Lines for finding displayed items:
= = = = =

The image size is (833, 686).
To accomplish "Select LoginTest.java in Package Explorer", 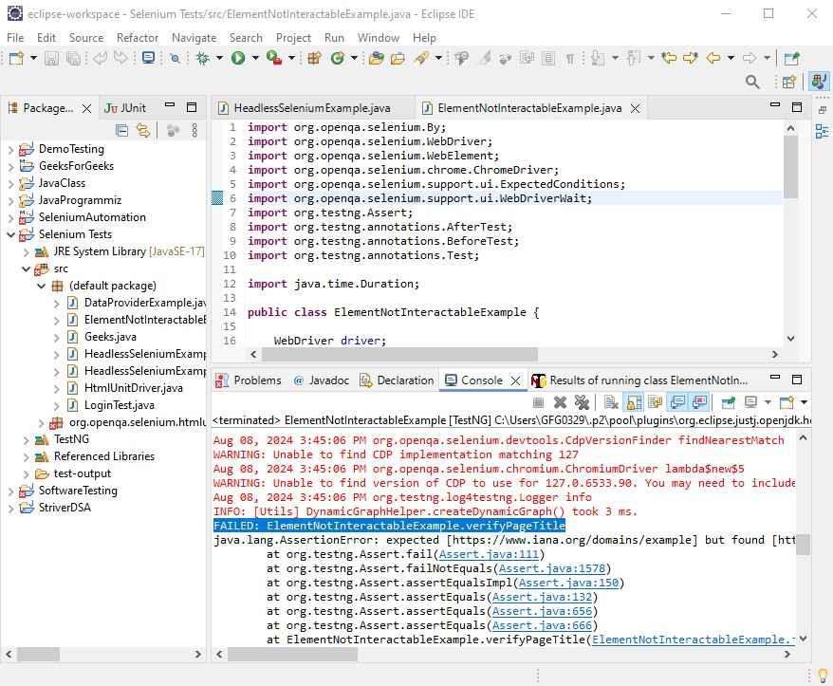I will coord(119,405).
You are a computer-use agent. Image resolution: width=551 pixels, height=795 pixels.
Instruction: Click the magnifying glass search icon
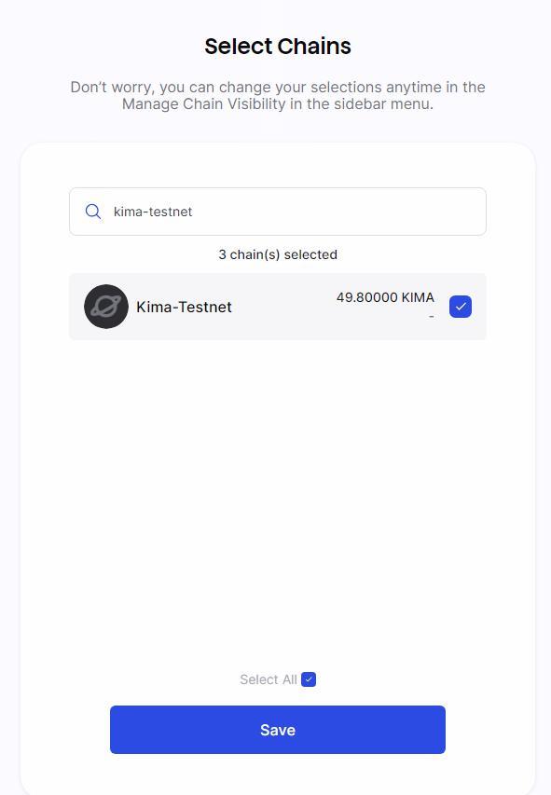93,212
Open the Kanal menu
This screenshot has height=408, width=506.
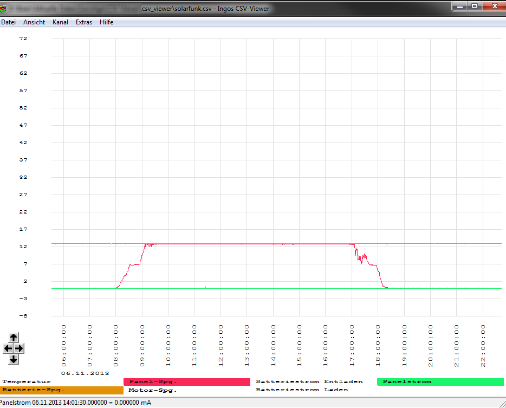coord(60,22)
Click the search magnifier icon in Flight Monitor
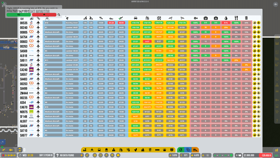This screenshot has width=280, height=158. click(x=59, y=15)
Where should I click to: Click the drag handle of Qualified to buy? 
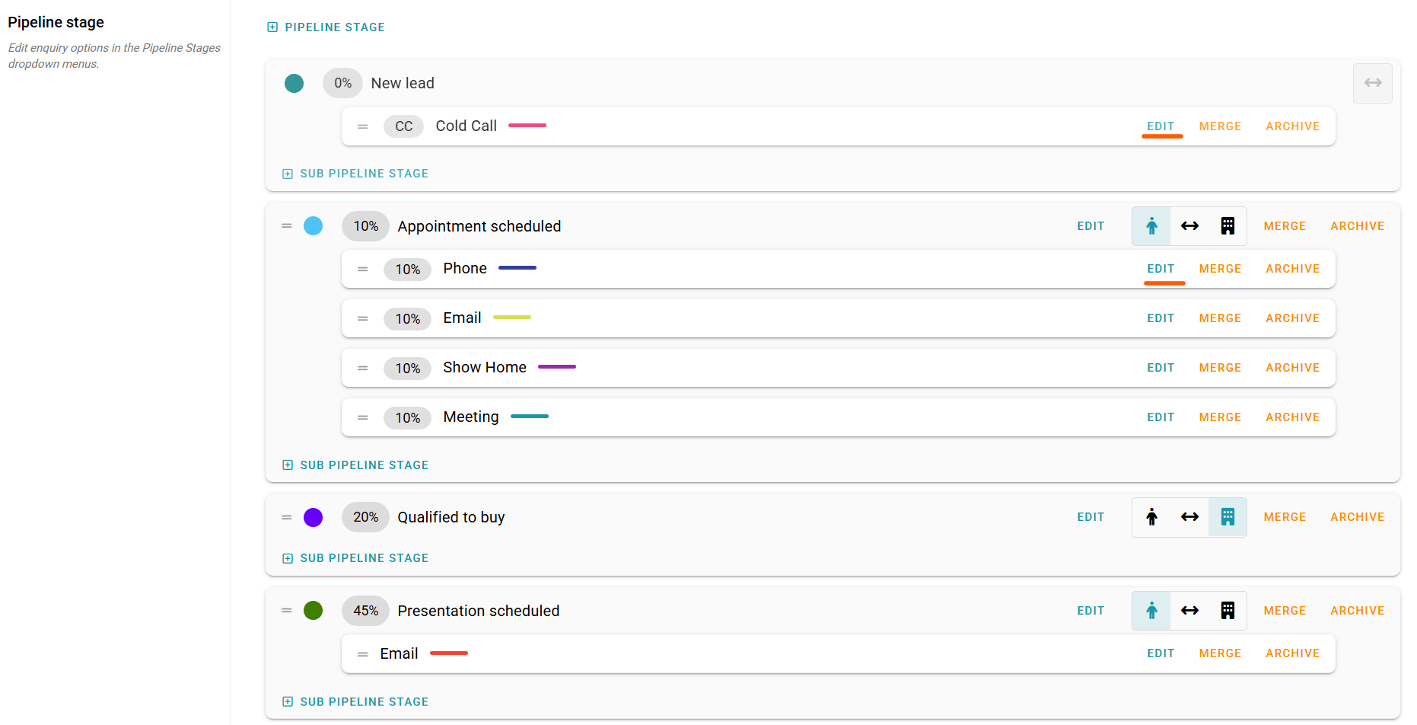click(x=287, y=517)
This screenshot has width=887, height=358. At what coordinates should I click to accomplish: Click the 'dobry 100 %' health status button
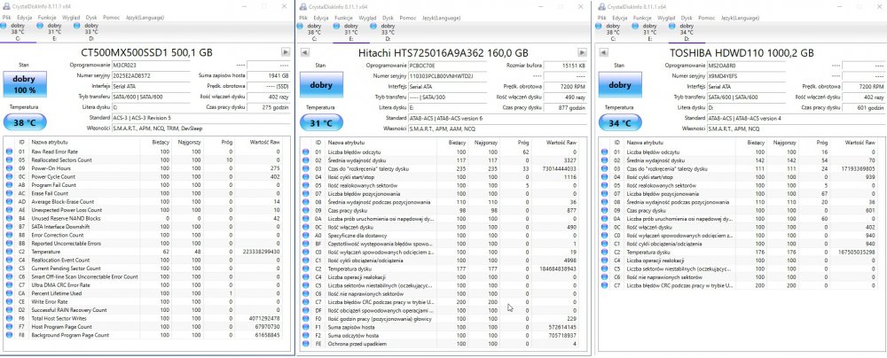(x=25, y=86)
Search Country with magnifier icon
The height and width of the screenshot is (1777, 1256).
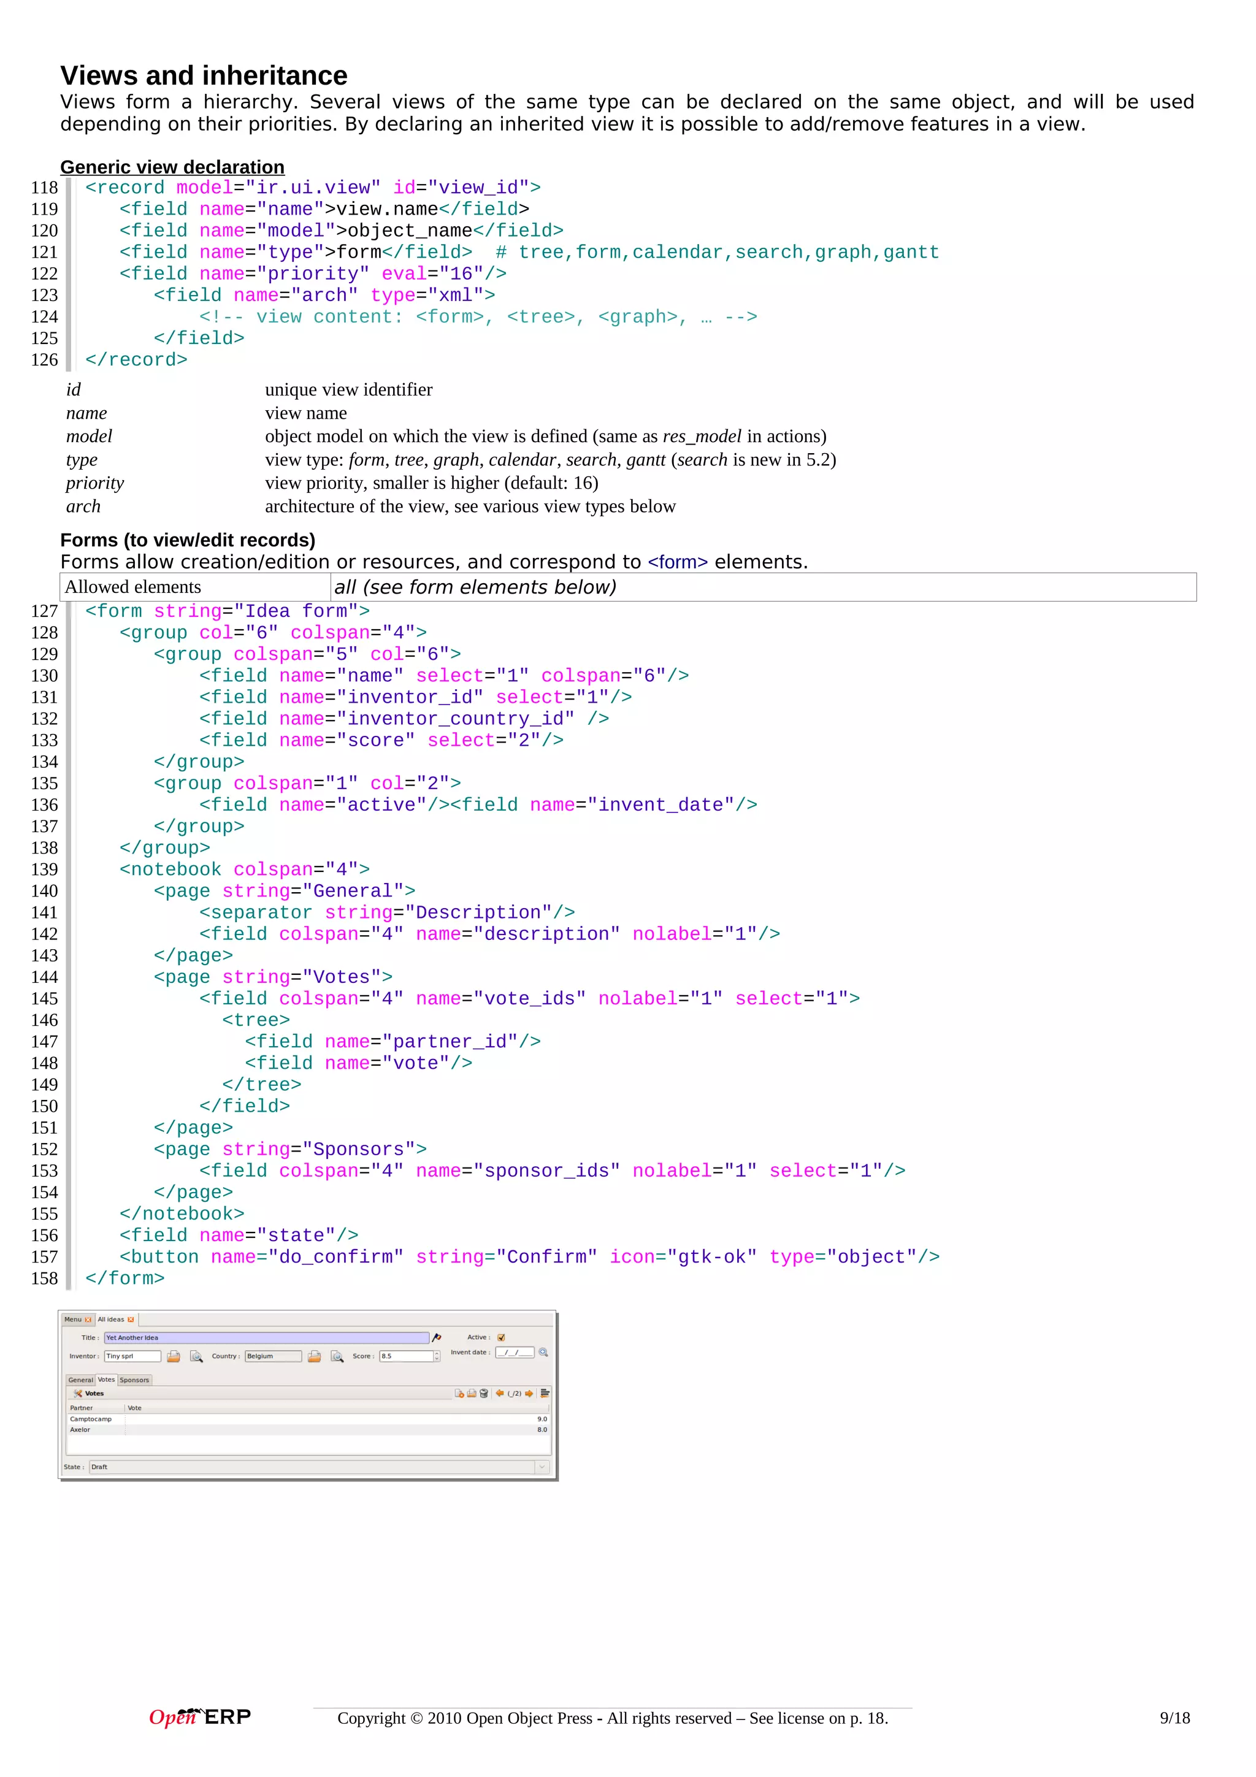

= = = = =

Please write out again the lines starting at the one containing "You are a computer-use" and ending at the one containing "coord(60,22)", offsetting every coordinate in the answers by 143. Leave the pictures out.

You are a computer-use agent. Image resolution: width=551 pixels, height=795 pixels.
Instruction: Click the magnifying glass search icon
236,355
Open the Kanal menu
This screenshot has height=408, width=506.
coord(203,165)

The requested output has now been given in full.